Nate set down the bun to take the envelope. “I appreciate it, Otto.”
“Well. I’m going fishing.”
He left, passing Peter on the way out.
“Hell,” Nate muttered.
“You’re in a tight spot.” Peach gave him a little rub on the arm. “You’ve got to do what you’ve got to do, even if it means hurting feelings and getting danders up.”
“You’re not wrong.”
“Um.” Peter looked back and forth between them. “Something wrong with Otto?”
“I hope not.”
Peter started to follow up, but Peach gave a quick shake of her head. “Well, the reason I’m late is my uncle came by this morning. He wanted to tell me there’s a guy squatting north of town by Hopeless Creek. There’s an old cabin there. It looks like he’s moved in.

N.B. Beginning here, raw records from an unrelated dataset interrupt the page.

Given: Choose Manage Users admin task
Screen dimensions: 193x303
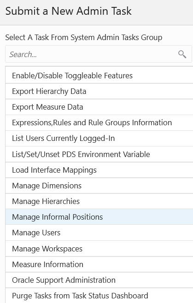Looking at the screenshot, I should click(99, 233).
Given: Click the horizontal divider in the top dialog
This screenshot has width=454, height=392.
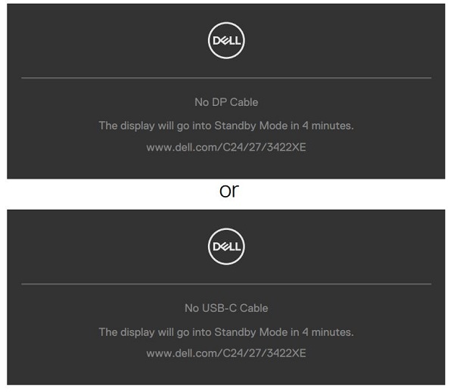Looking at the screenshot, I should point(226,78).
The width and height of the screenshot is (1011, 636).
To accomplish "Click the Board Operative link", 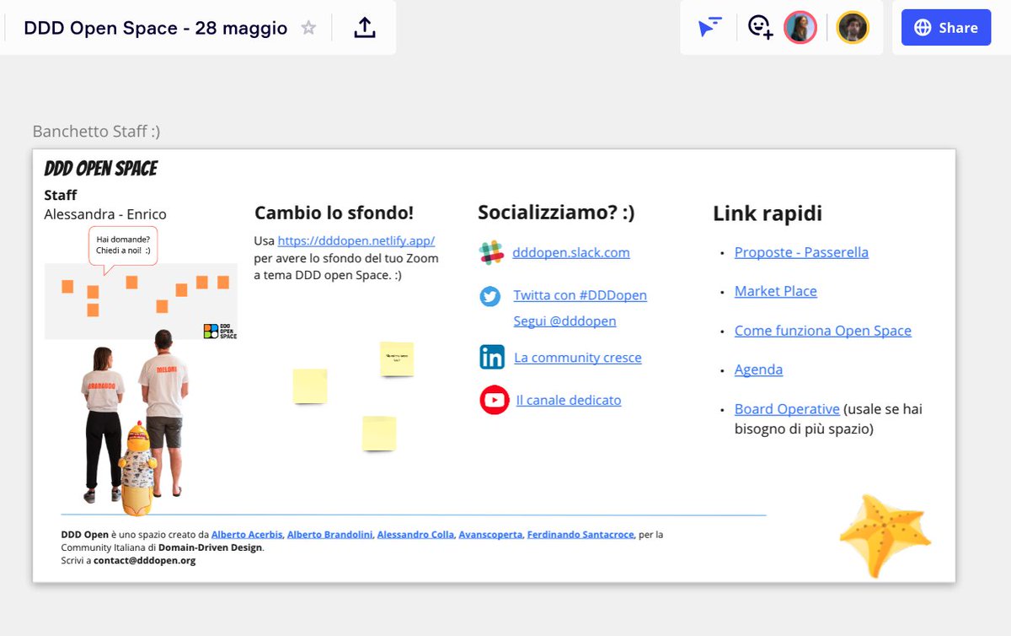I will pos(787,408).
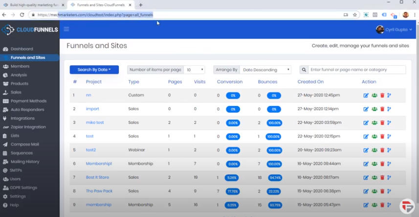
Task: Open the Cyril Gupta user menu
Action: point(394,30)
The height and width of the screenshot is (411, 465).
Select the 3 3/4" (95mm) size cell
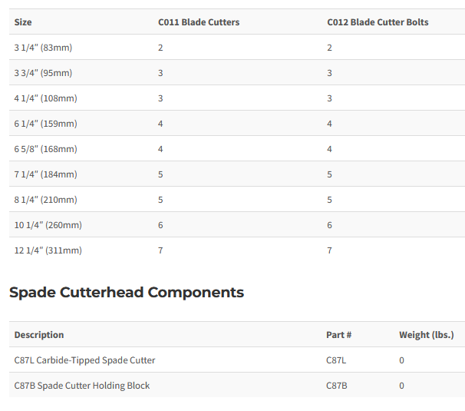click(x=43, y=73)
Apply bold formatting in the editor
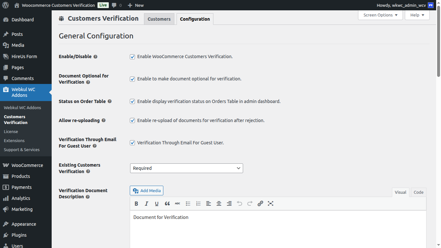Viewport: 441px width, 248px height. tap(136, 203)
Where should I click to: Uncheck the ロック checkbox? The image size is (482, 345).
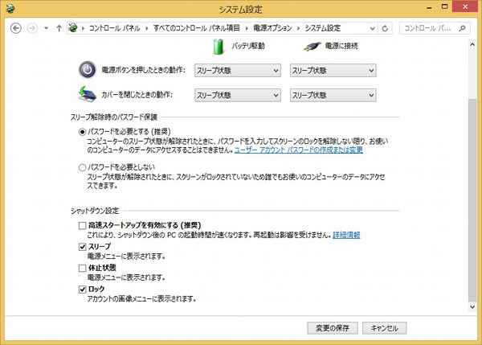(82, 289)
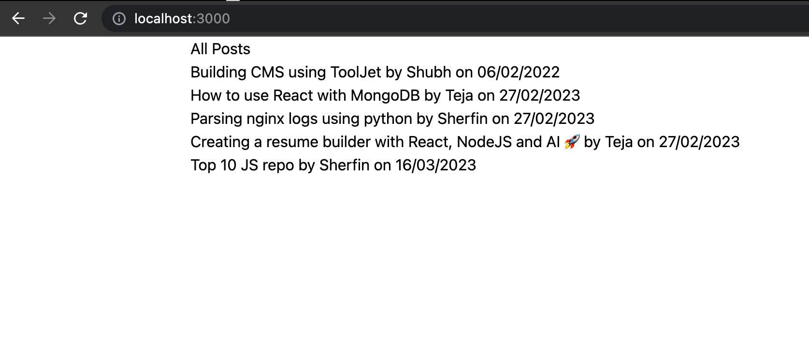The image size is (809, 363).
Task: Click the author name Shubh
Action: coord(429,72)
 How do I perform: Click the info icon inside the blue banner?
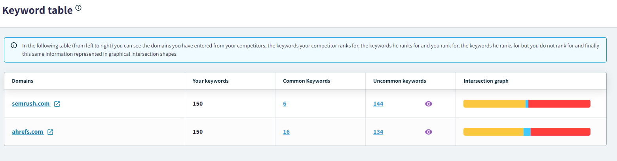coord(14,45)
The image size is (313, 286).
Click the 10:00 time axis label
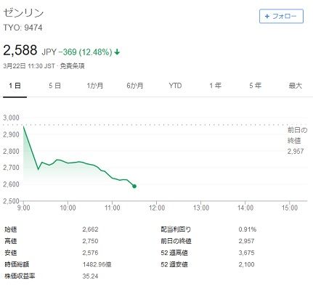coord(68,208)
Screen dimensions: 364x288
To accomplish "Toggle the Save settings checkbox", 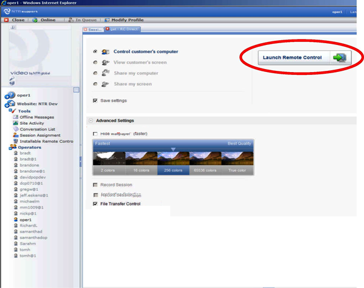I will [95, 101].
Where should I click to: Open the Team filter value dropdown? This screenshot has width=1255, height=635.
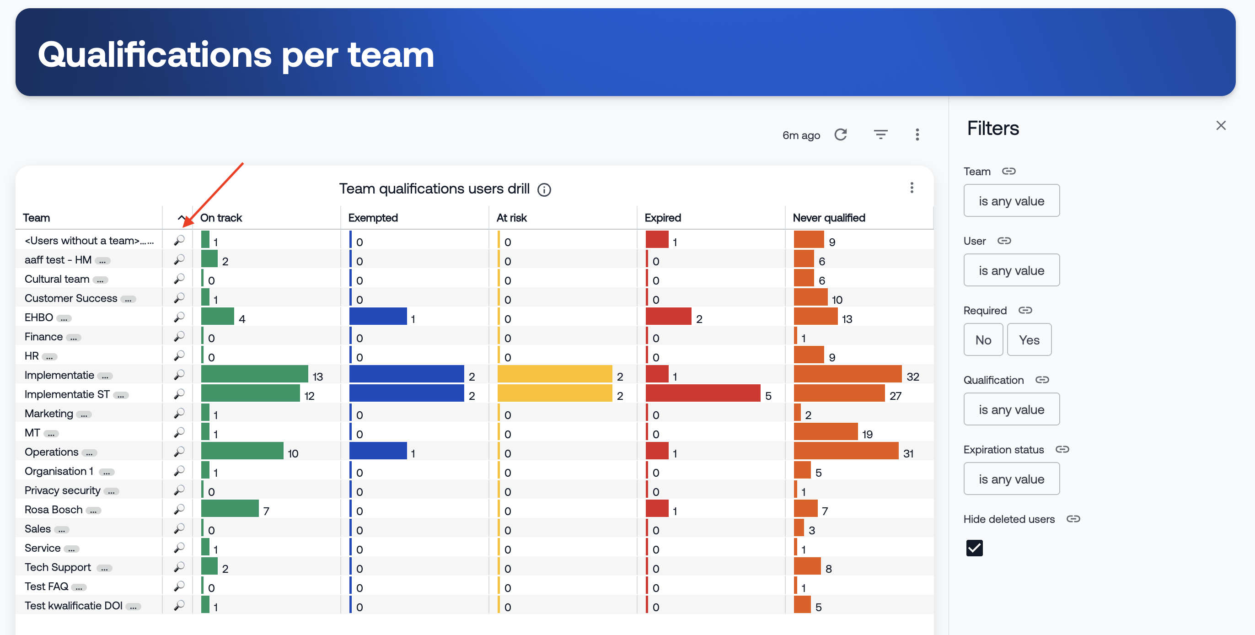[1011, 201]
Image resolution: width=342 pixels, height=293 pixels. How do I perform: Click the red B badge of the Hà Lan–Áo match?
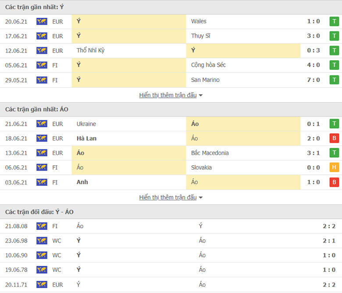pos(335,138)
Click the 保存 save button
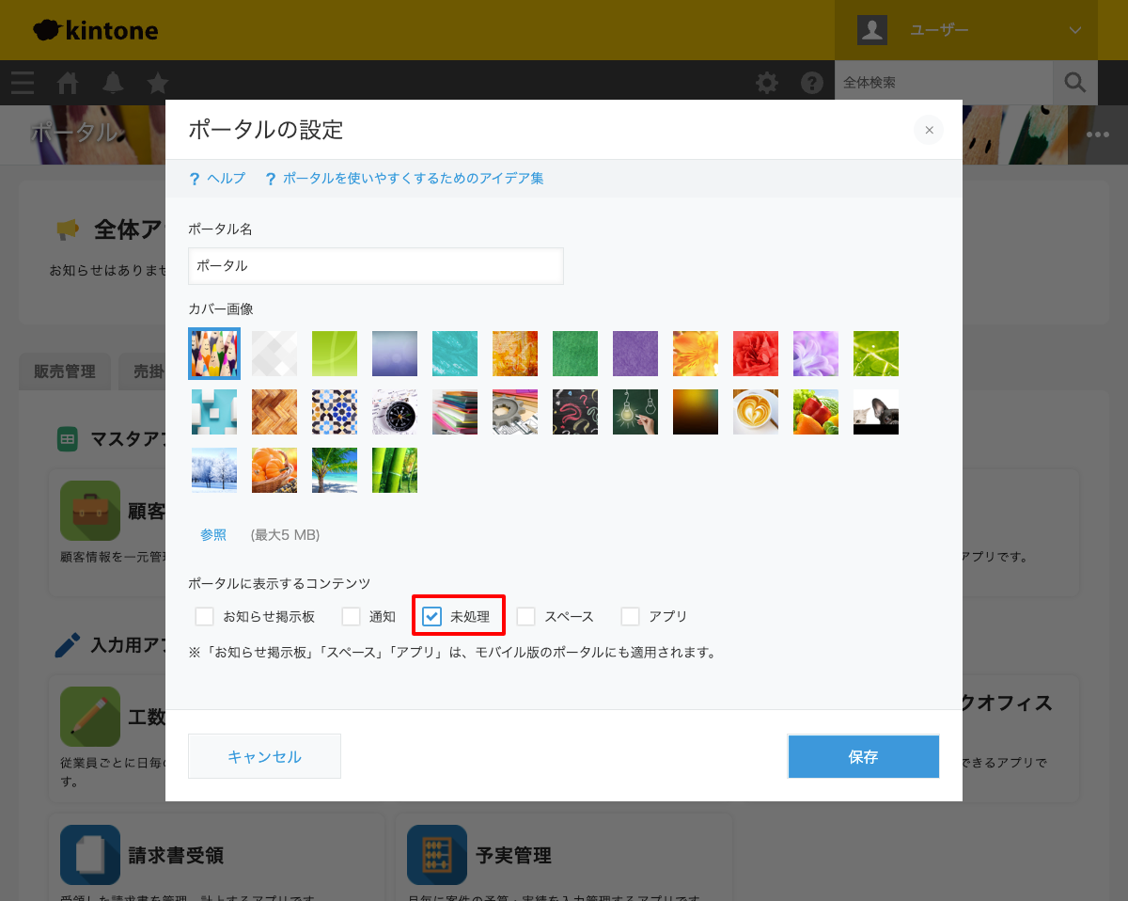This screenshot has height=901, width=1128. [863, 756]
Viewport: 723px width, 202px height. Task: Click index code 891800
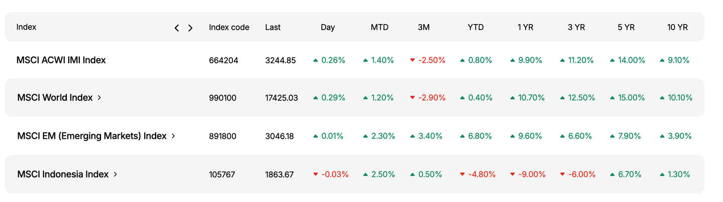(x=223, y=136)
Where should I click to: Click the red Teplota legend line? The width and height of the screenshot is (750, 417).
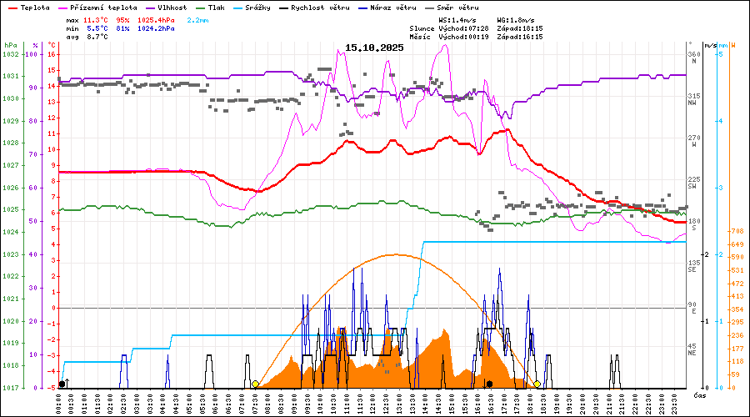pyautogui.click(x=13, y=7)
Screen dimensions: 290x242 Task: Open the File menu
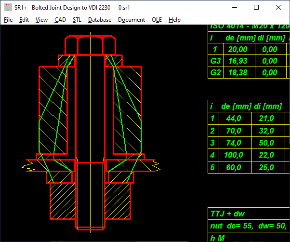[x=8, y=20]
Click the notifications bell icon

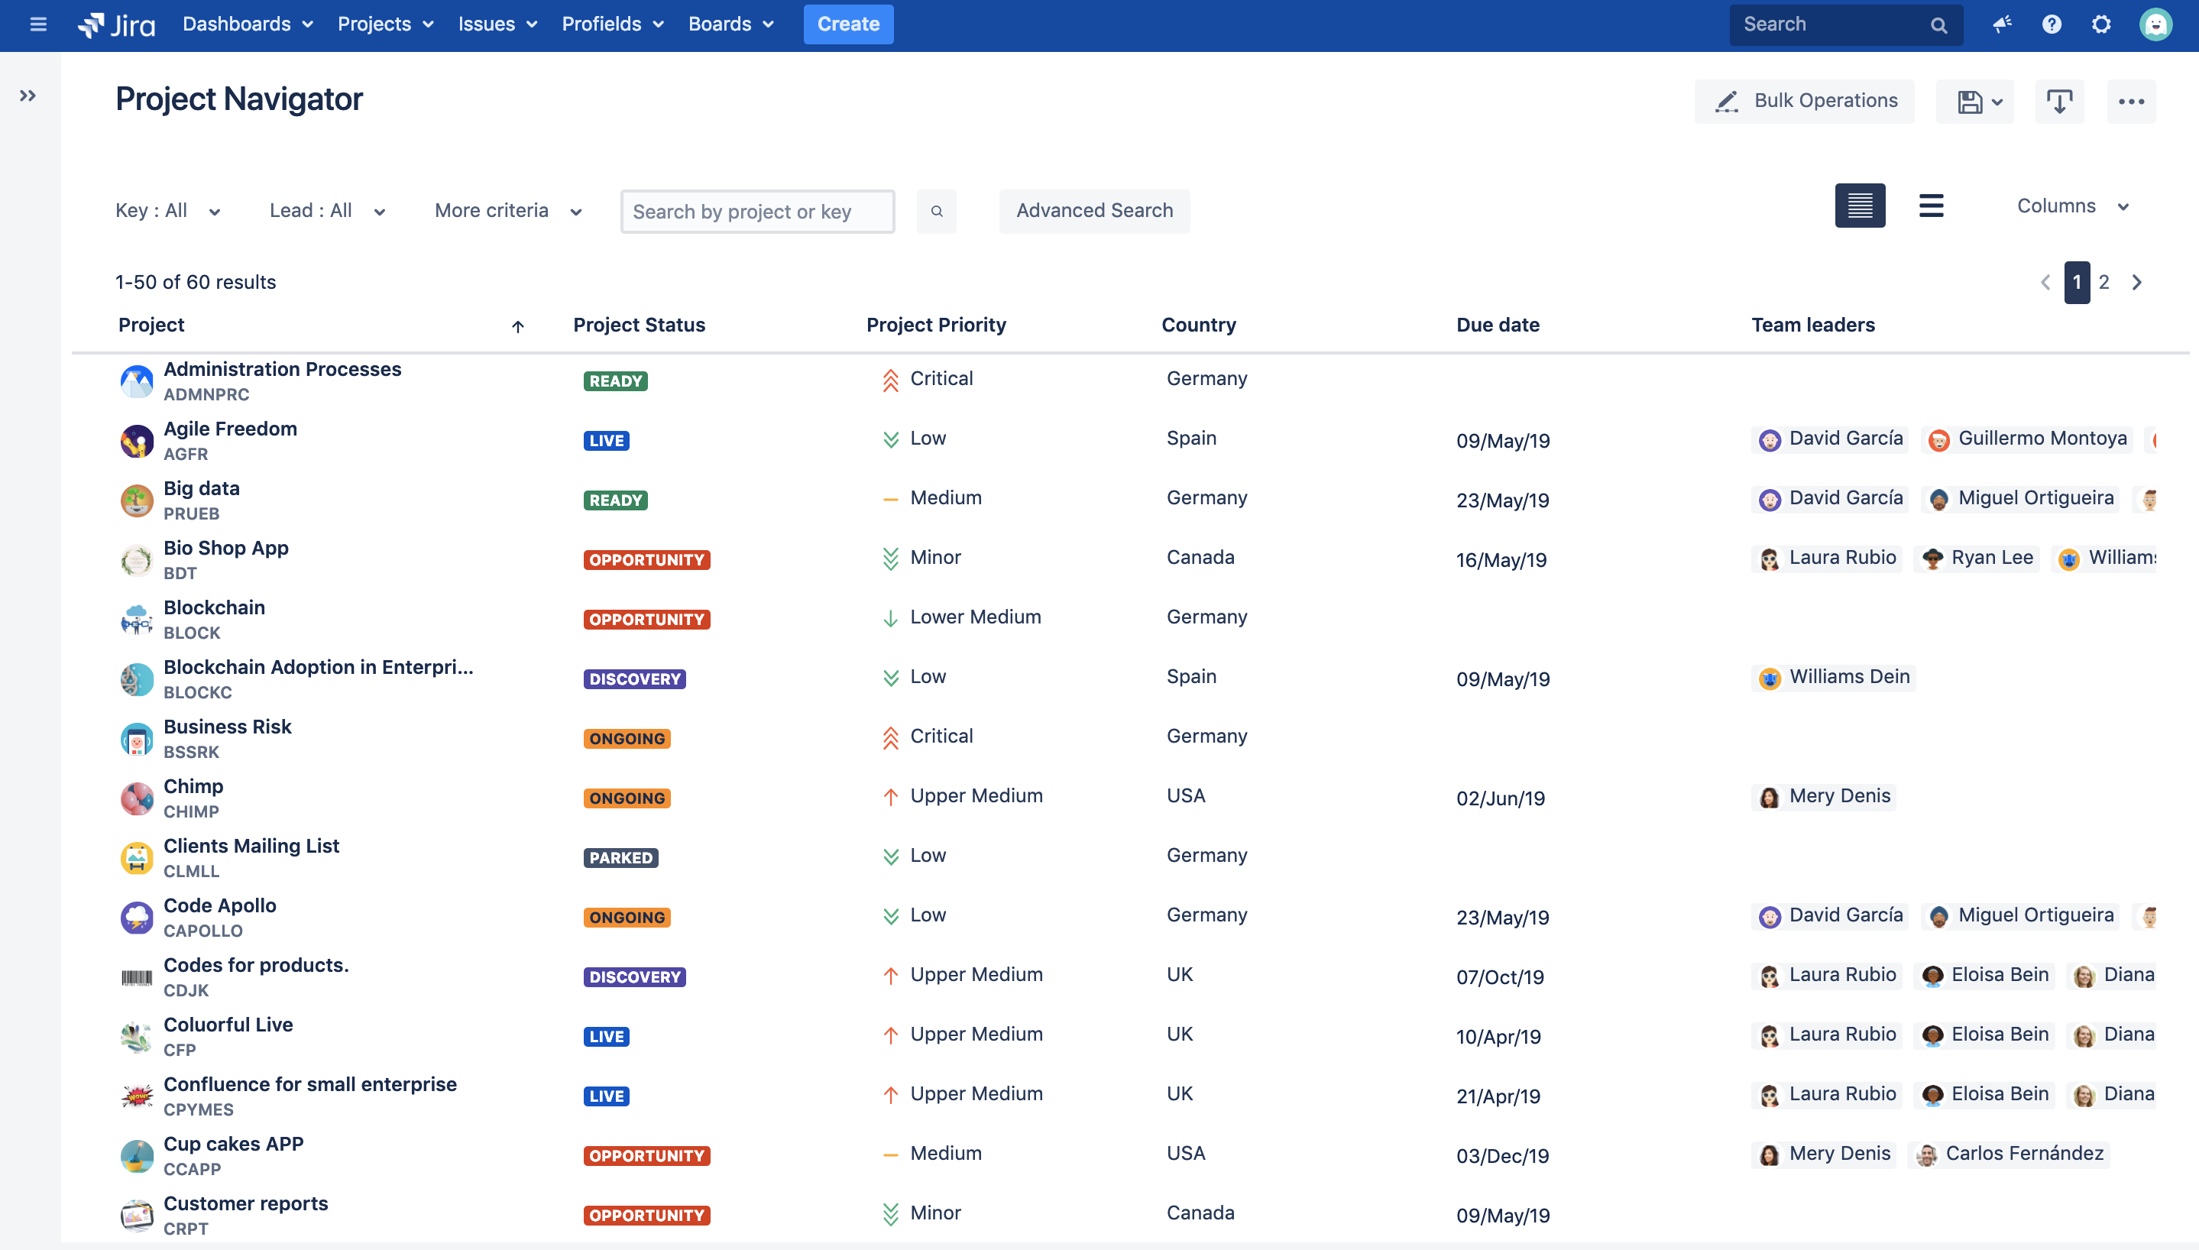coord(2000,24)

Nobody’d care much except my uncle thinks he may have broken into his work shed, and my aunt says there’s food missing from the cache.”
He grabbed a sticky bun, bit in. “He—my uncle—went by to check it out this morning before he came to see me, and he says the guy came out with a shotgun and ordered him off his property. Since he had my cousin Mary with him—taking her into school—he didn’t hang around to reason with the guy.”
“All right. We’ll go reason with him.” Nate set his untouched coffee and Otto’s envelope on the counter. Then went to the weapon cabinet and got two shotguns and ammo. “Just in case reason doesn’t work,” he told Peter.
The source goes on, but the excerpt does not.